Comcast posted higher fourth-quarter revenue on Tuesday, raised its dividend and authorized a new share repurchase program, sparking a 3 percent jump in its shares in premarket trading.
The largest U.S. cable provider added quarterly cable video subscribers for the first time in more than six years, helping to more than offset a slight miss on quarterly profit. The 43,000 new video subscribers topped estimates of a gain of 1,600 customers, according to StreetAccount. In the third quarter it lost 129,000 video subscribers.
"Cable's operating metrics improved across video, high-speed Internet and voice for both the fourth quarter and full year," Chief Executive Officer Brian Roberts said in a statement.
Comcast, like its smaller rivals, is increasingly relying on Internet customers for growth as it continues to lose cable TV subscribers to competitors and grapples with rising programming costs.

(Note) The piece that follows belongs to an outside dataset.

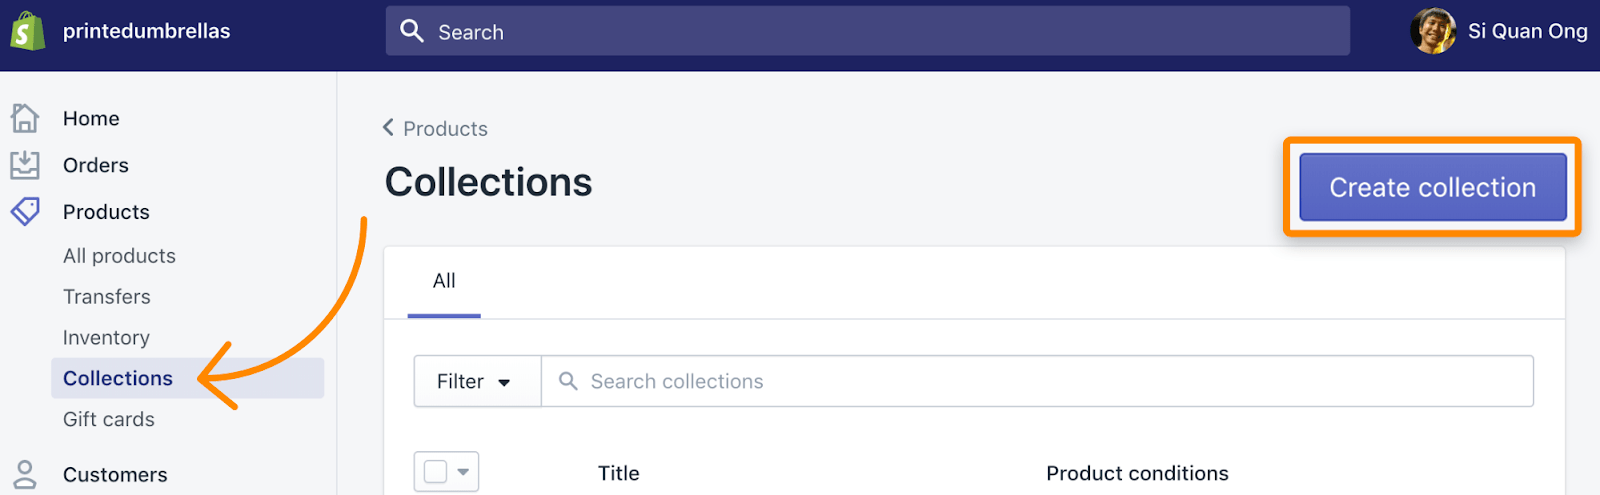The image size is (1600, 495).
Task: Click the Products tag icon
Action: click(x=25, y=211)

The company is considering boosting its cable subscriber base on the U.S. East Coast and has been in talks with Charter Communications to carve up Time Warner Cable's cable systems, a source has told Reuters.
Comcast added 397,000 high-speed Internet customers, topping estimates of a gain of 350,000 customers.

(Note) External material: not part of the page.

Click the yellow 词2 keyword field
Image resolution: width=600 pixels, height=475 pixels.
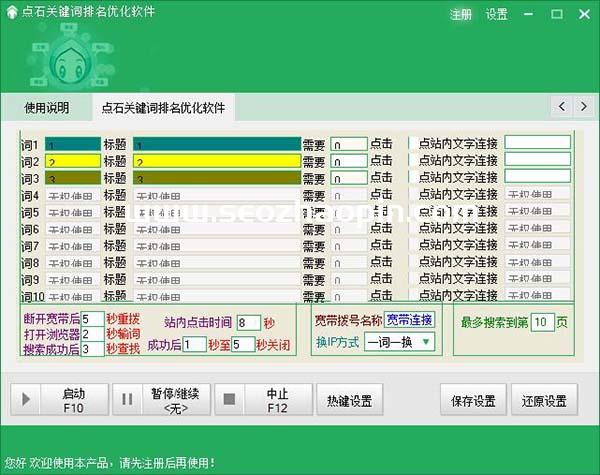[72, 161]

Comcast, which also owns NBC Universal, increased its dividend by 15 percent to 90 cents per share annually, authorized a new $7.5 billion stock repurchase program and said it would buy back $3 billion in stock this year.
Free cash flow fell 22 percent to $1.4 billion in the quarter, compared with a year ago, due to higher capital expenditures and working capital.
Comcast recorded fourth-quarter net income of $1.91 billion, or 72 cents a share, compared with $1.52 billion, or 56 cents per share, a year ago.
Adjusted for a tax gain, the company's earnings per share were 66 cents per share, which missed analysts' estimates by 2 cents.
Revenue rose 6 percent to $16.92 billion, above estimates of $16.625 billion, according to Thomson Reuters I/B/E/S.
(Read more: Guess who can help Charter win Time Warner Cable?)
Shares in the U.S. cable giant, which also owns CNBC and CNBC.com parent NBC Universal, rose before the opening bell, following the news. (Click here to get the latest quotes for the company.)
Comcast in talks to license technology to Cox
Separately, Comcast is in advanced discussions about licensing its "X1" video operating system to Cox Communications, the third-largest cable operator, according to people familiar with the matter.
Comcast's Roberts said on Jan. 7 that the company is looking to license its latest cloud-based technology to other cable operators. Comcast has been in talks to provide Cox with a "white label" version of the product without using Comcast's Xfinity product name, two sources said.
The sources would not speak on the record because the talks were private.
The X1 technology platform has a search function that combines shows and movies from live TV, library and content from digital video recorders. It also has an interface that is considered to be the most advanced in the cable industry, featuring Internet applications, viewing recommendations and voice control.
The video product being licensed would use Comcast's software, but would be customized to work within Cox's cable system.
Georgia-based Cox Communications is a unit of Cox Enterprises and has 4.5 million video subscribers.
An agreement is not yet final so it was not clear when the two companies would have a deal in place, or how many Cox subscribers would have access to the product.
Representatives for Cox and Comcast declined to comment.
Comcast has invested about $2 billion in building its cloud-based platform, said Brean Capital analyst Todd Mitchell. Licensing its wares and collecting fees from other operators would help generate additional revenue from the investment.
Mitchell said Comcast and Cox could also save money by using the same technology because they could buy products from the same vendors.
John Malone, the chairman of Liberty Media who is driving cable industry consolidation in the United States and Europe, has been calling on Comcast to share its technology with smaller players to help them compete against the satellite and telecommunications industry. Cable companies serve different markets and do not directly compete with one another.